O fato de que o QI tenha aumentado substancialmente no decorrer das gerações sugere que os ambientes diferiram amplamente no decorrer deste tempo. Eles provavelmente diferiram substancialmente para membros de diferentes grupos em um dado tempo. Todavia, há alguns estudos indicando que as estimativas da herdabilidade variam entre populações. Por exemplo, estimativas da herdabilidade do QI na Rússia em estudos envolvendo gêmeos conduzidos na era Soviética tenderam a ser maiores do que estimativas comparáveis nos Estados Unidos. Esta observação faz sentido haja vista que a variação ambiental no regime Soviético foi constrangida: conseqüentemente, as estimativas da herdabilidade foram mais altas. Na verdade, sem conhecer com profundidade as estimativas da herdabilidade do QI em diferentes populações não podemos especular, até o presente momento, sobre diferenças entre estas populações.

 

 Mito 7: Os efeitos dos genes são independentes do ambiente ou eles podem ser modificados ambientalmente ou apenas farmacologicamente. Uma das mais excitantes realizações da última década é a enorme plasticidade do desenvolvimento ontogenético humano. Temos aprendido que uma dada predisposição genética fornece ao indivíduo certas probabilidades de manifestar um comportamento ou um traço, mas esta probabilidade varia em função de uma complexa amplitude de fatores.  Alguns traços ou atributos, como a fenilcetonúria, são influenciados por apenas um gene. Outros, como alguns traços psicológicos, são influenciados por muitos genes. Aqui três comentários necessitam ser feitos. Primeiro, é a regra mais do que a exceção que os traços humanos são extremamente heterogêneos em sua etiologia e que a natureza tem desenvolvido um número de mecanismos que podem levar ou a prevenir a manifestação de um dado traço. Segundo, não há conexões diretas entre genes e comportamento. Quanto mais nós aprendemos sobre as ligações entre genes e comportamento mais apreciamos o papel do cérebro como um moderador destas ligações. O desenvolvimento do cérebro e sua organização são um produto de interações contínua entre programas geneticamente codificados para a formação e conexidade da estrutura do cérebro e modificadores ambientais destes códigos. Terceiro, mesmo se os genes são clonados e os mecanismos de sua produção de proteínas são determinados, há ainda muita variabilidade no sistema dado o modo  em que os próprios genes se expressam num organismo vivo.  Somente agora estamos começando a  entender como a expressão dos genes é regulada. Atualmente os cientistas aceitam que os genes determinam a probabilidade de ocorrência dos comportamentos, mas não os comportamentos per se. 

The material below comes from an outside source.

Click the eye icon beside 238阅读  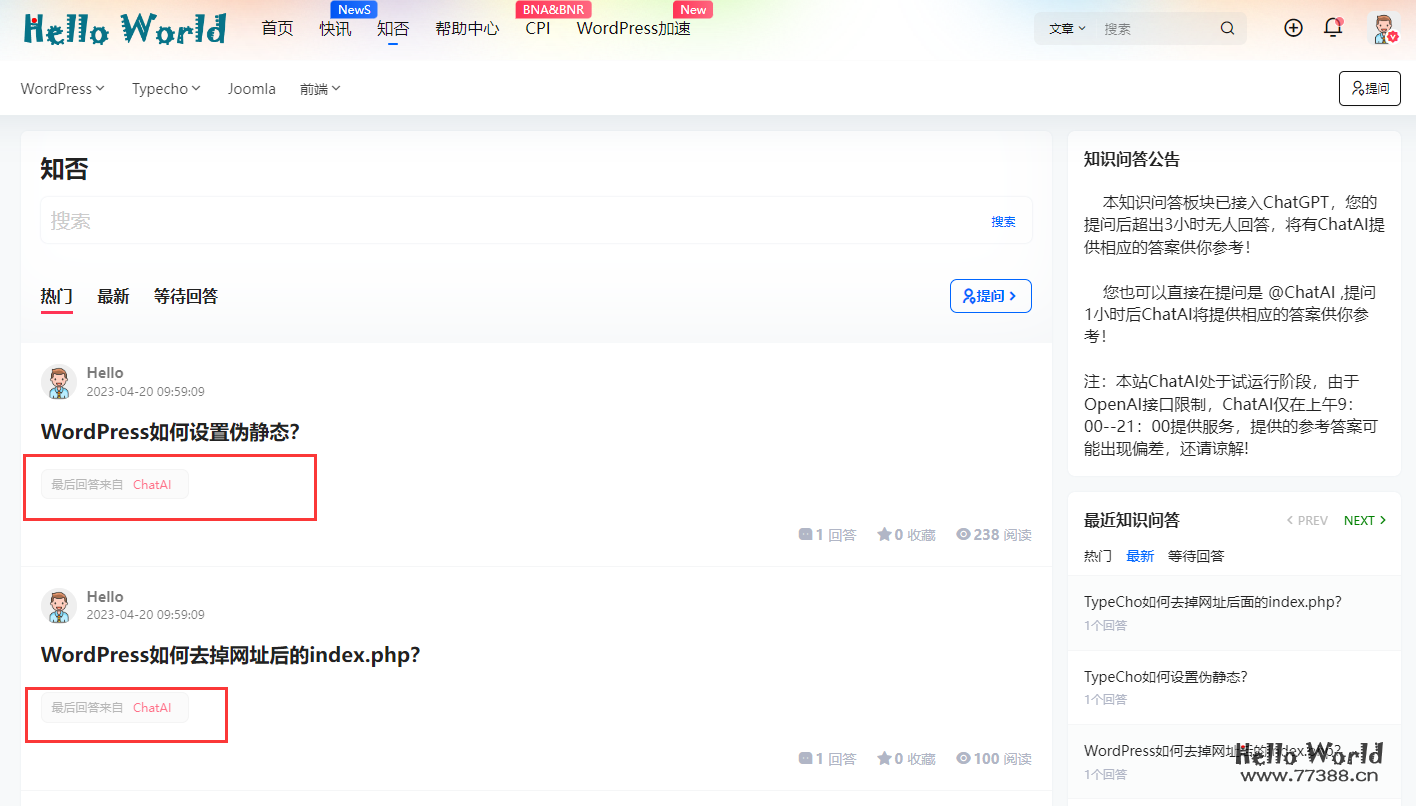tap(963, 534)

A principal implicação da análise destes mitos em psicologia e educação concernente ao debate gene-ambiente é que a herdabilidade de um atributo não tem qualquer implicação para o que fazemos em salas de aula. A herdabilidade não tem nada a fazer com a mutabilidade. Um dos maiores erros que nós professores podemos cometer, principalmente em salas de aula, é acreditar que nós não podemos fazer a diferença e acreditando nisso nós a tornamos uma profecia e nos acomodamos. Ora, nós fazemos a diferença e nossas intervenções educacionais podem melhorar a inteligência e o desempenho de nossos alunos, ainda tão carentes, especialmente nas escolas brasileiras.